TASK REQUIREMENTS:
Each record below must be retyped exactly, with nothing left out.

** ENTRIES SUPPLIED follows **

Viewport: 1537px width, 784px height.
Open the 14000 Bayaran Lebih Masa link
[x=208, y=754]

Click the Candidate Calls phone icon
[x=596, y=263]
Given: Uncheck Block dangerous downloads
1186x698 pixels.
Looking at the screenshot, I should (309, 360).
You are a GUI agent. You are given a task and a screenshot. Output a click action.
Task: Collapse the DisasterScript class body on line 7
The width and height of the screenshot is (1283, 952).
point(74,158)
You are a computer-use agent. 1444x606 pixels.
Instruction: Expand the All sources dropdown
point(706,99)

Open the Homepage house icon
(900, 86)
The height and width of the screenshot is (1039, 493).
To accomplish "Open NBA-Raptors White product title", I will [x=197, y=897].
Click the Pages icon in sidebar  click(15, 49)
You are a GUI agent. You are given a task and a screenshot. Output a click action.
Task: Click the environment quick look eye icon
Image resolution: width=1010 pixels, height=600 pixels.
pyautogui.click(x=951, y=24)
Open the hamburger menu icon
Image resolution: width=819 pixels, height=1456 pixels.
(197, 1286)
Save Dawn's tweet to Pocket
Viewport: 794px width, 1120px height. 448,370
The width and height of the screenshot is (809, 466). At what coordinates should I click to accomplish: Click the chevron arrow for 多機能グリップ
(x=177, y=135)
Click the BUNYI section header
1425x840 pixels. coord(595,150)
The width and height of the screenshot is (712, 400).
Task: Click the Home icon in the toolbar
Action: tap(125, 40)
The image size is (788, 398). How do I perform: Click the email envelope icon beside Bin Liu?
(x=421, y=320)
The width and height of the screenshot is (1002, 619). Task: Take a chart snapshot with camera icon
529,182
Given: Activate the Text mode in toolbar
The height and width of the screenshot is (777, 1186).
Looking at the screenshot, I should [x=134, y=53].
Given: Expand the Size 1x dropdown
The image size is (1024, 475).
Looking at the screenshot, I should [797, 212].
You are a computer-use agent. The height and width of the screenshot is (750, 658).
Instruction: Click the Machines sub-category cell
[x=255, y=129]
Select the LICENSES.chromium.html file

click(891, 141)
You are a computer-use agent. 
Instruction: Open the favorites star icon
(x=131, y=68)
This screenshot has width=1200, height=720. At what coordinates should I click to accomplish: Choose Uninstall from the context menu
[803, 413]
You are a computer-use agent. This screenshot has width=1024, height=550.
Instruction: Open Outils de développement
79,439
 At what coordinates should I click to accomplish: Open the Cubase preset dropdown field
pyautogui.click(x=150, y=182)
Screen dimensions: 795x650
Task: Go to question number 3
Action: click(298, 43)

** End of ENTRIES SUPPLIED **

EXPECTED ANSWER:
Viewport: 1537px width, 784px height.
Open the 14000 Bayaran Lebih Masa link
[x=208, y=754]

Click the Candidate Calls phone icon
[x=596, y=263]
Given: Uncheck Block dangerous downloads
1186x698 pixels.
Looking at the screenshot, I should (309, 360).
You are a GUI agent. You are given a task and a screenshot. Output a click action.
Task: Collapse the DisasterScript class body on line 7
The width and height of the screenshot is (1283, 952).
point(74,158)
You are a computer-use agent. 1444x606 pixels.
Instruction: Expand the All sources dropdown
point(706,99)

Open the Homepage house icon
(900, 86)
The height and width of the screenshot is (1039, 493).
To accomplish "Open NBA-Raptors White product title", I will [x=197, y=897].
Click the Pages icon in sidebar  click(15, 49)
You are a GUI agent. You are given a task and a screenshot. Output a click action.
Task: Click the environment quick look eye icon
Image resolution: width=1010 pixels, height=600 pixels.
pyautogui.click(x=951, y=24)
Open the hamburger menu icon
Image resolution: width=819 pixels, height=1456 pixels.
(197, 1286)
Save Dawn's tweet to Pocket
Viewport: 794px width, 1120px height. 448,370
The width and height of the screenshot is (809, 466). At what coordinates should I click to accomplish: Click the chevron arrow for 多機能グリップ
(x=177, y=135)
Click the BUNYI section header
1425x840 pixels. coord(595,150)
The width and height of the screenshot is (712, 400).
Task: Click the Home icon in the toolbar
Action: tap(125, 40)
The image size is (788, 398). How do I perform: Click the email envelope icon beside Bin Liu?
(x=421, y=320)
The width and height of the screenshot is (1002, 619). Task: Take a chart snapshot with camera icon
529,182
Given: Activate the Text mode in toolbar
The height and width of the screenshot is (777, 1186).
Looking at the screenshot, I should [x=134, y=53].
Given: Expand the Size 1x dropdown
The image size is (1024, 475).
Looking at the screenshot, I should [797, 212].
You are a computer-use agent. The height and width of the screenshot is (750, 658).
Instruction: Click the Machines sub-category cell
[x=255, y=129]
Select the LICENSES.chromium.html file

click(891, 141)
You are a computer-use agent. 
Instruction: Open the favorites star icon
(x=131, y=68)
This screenshot has width=1200, height=720. At what coordinates should I click to accomplish: Choose Uninstall from the context menu
[803, 413]
You are a computer-use agent. This screenshot has width=1024, height=550.
Instruction: Open Outils de développement
79,439
 At what coordinates should I click to accomplish: Open the Cubase preset dropdown field
pyautogui.click(x=150, y=182)
Screen dimensions: 795x650
Task: Go to question number 3
Action: click(298, 43)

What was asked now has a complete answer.